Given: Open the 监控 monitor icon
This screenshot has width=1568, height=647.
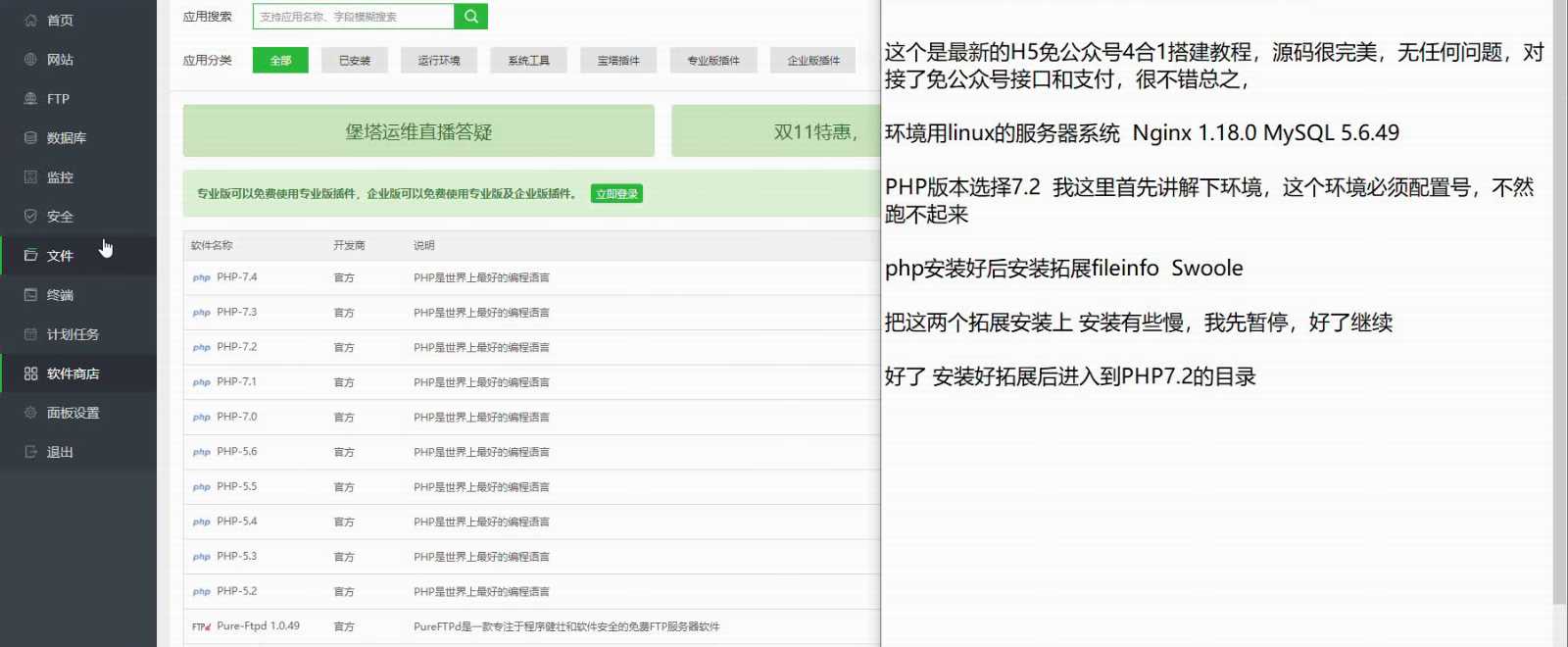Looking at the screenshot, I should tap(30, 176).
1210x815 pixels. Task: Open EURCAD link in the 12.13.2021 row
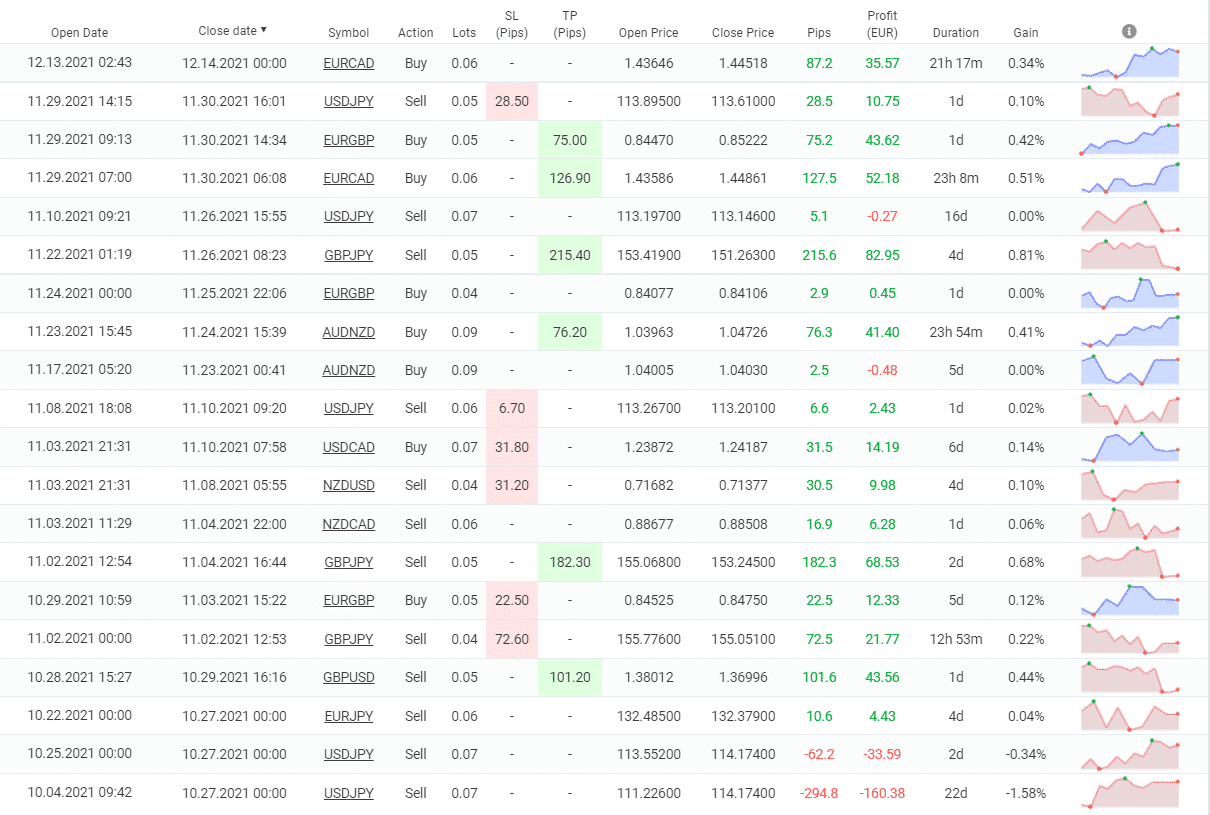tap(348, 63)
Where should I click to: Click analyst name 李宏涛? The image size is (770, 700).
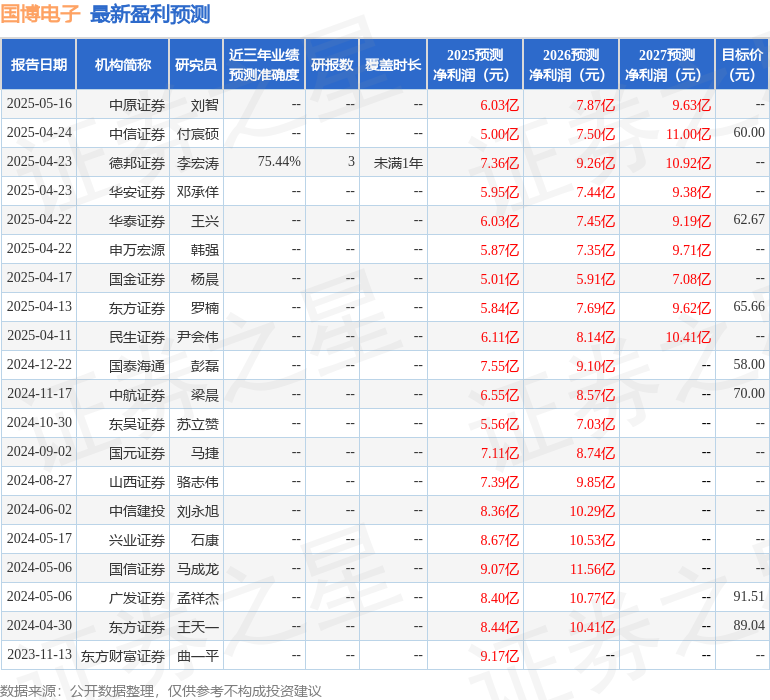198,162
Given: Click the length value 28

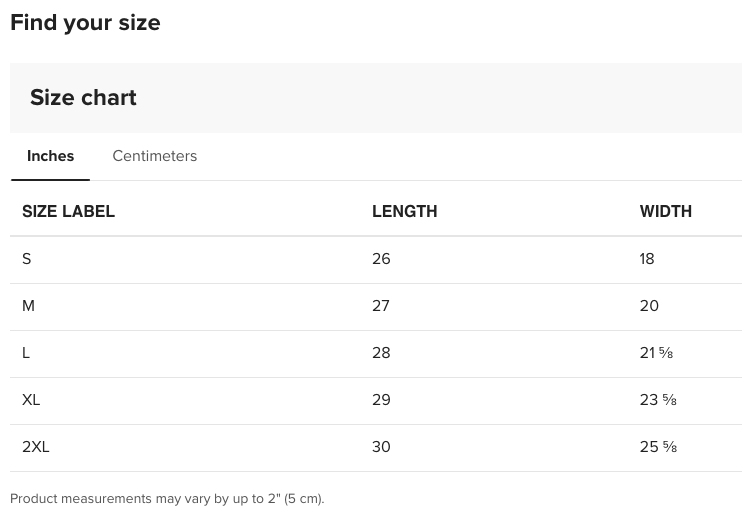Looking at the screenshot, I should pyautogui.click(x=381, y=353).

+ + + +

» What to produce
Please reproduce all the material exactly. Pictures stay out of the copy.

» Solution for this exercise
Given: Open the 监控 monitor icon
This screenshot has width=1568, height=647.
Looking at the screenshot, I should tap(30, 176).
1210x815 pixels. Task: Open EURCAD link in the 12.13.2021 row
tap(348, 63)
Where should I click to: Click analyst name 李宏涛? The image size is (770, 700).
198,162
Given: Click the length value 28

Looking at the screenshot, I should pyautogui.click(x=381, y=353).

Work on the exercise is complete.